In collaborazione con studiolegalepetrulli.it
Consigliamo
[1] Consiglio di Stato, sez. IV, sent. 3 novembre 2008, n. 5478.
[2] Consiglio di Stato, sent. 8 giugno 2011, n. 3497.
[3] Cfr., ex multis: Consiglio di Stato, sez. II, sent. 10 marzo 2021, n. 2056; sent. 16 dicembre 2021, n. 8383; sez. IV, sent. 2 novembre 2022, n. 9481; TAR Umbria, sent. 24 gennaio 2020, n. 28; TAR Lombardia, Brescia, sez. I, sent. 1° settembre 2020, n. 627; sent. 14 ottobre 2020, n. 703; sent. 15 marzo 2021, n. 246; sent. 2 settembre 2021, n. 780; sez. II, sent. 10 marzo 2022, n. 238; sent. 11 novembre 2022, n. 1119; TAR Friuli Venezia Giulia, sent. 5 luglio 2022, n. 307; TAR Campania, Salerno, sez. II, sent. 28 giugno 2023, n. 1581; TAR Marche, sez. I, sent. 4 marzo 2023, n. 131.
[4] Consiglio di Stato, sez. IV, sent. 26 marzo 2014, n. 1459.
[5] TAR Campania, Salerno, sez. II, sent. 27 gennaio 2023, n. 197.
[6] Consiglio di Stato, sez. II, sent. 18 maggio 2020, n. 3163; sent. 4 maggio 2020, n. 2824; sez. IV, sent. 3 febbraio 2020, n. 844; sent. 25 gennaio 2023, n. 856.
[7] TAR Lazio, Roma, sez. II stralcio, sent. 28 marzo 2022, n. 3516.
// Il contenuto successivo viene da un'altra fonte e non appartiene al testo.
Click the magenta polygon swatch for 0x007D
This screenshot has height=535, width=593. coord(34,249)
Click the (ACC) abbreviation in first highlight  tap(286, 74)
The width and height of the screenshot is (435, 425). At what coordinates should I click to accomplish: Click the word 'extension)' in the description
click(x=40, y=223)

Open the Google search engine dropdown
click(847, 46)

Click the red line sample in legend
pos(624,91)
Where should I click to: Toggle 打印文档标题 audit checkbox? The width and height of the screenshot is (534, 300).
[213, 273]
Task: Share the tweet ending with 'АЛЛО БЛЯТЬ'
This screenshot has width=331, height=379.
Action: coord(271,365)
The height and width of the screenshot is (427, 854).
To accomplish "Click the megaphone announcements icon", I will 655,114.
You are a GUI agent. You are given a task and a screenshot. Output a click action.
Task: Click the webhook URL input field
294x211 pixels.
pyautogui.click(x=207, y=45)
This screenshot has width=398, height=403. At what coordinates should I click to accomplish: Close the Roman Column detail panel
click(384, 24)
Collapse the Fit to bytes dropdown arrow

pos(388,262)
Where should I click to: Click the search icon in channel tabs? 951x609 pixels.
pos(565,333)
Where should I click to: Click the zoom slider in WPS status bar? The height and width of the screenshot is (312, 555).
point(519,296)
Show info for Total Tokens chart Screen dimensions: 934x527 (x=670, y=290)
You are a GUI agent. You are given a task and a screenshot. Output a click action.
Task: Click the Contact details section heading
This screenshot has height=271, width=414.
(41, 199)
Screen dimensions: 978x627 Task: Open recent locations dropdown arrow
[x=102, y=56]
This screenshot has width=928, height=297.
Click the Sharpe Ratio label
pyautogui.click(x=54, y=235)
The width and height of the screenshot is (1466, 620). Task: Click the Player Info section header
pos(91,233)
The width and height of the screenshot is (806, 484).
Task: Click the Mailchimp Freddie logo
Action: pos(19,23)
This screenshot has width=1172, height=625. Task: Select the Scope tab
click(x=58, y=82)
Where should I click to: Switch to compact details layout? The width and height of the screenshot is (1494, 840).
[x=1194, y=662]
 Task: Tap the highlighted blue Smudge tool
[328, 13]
[8] Consiglio di Stato, sez. V, sent. 23 maggio 2017, n. 2403.
[9] TAR Lombardia, Milano, sez. IV, sent. 13 dicembre 2023, n. 3029.
[10] TAR Lombardia, Milano, sez. II, sent. 24 aprile 2023, n. 1003.
[11] TAR Lombardia, Milano, sez. II, sent. 29 novembre 2021, n. 2633.
[12] TAR Lombardia, Milano, sez. II, sent. 15 aprile 2020, n. 632.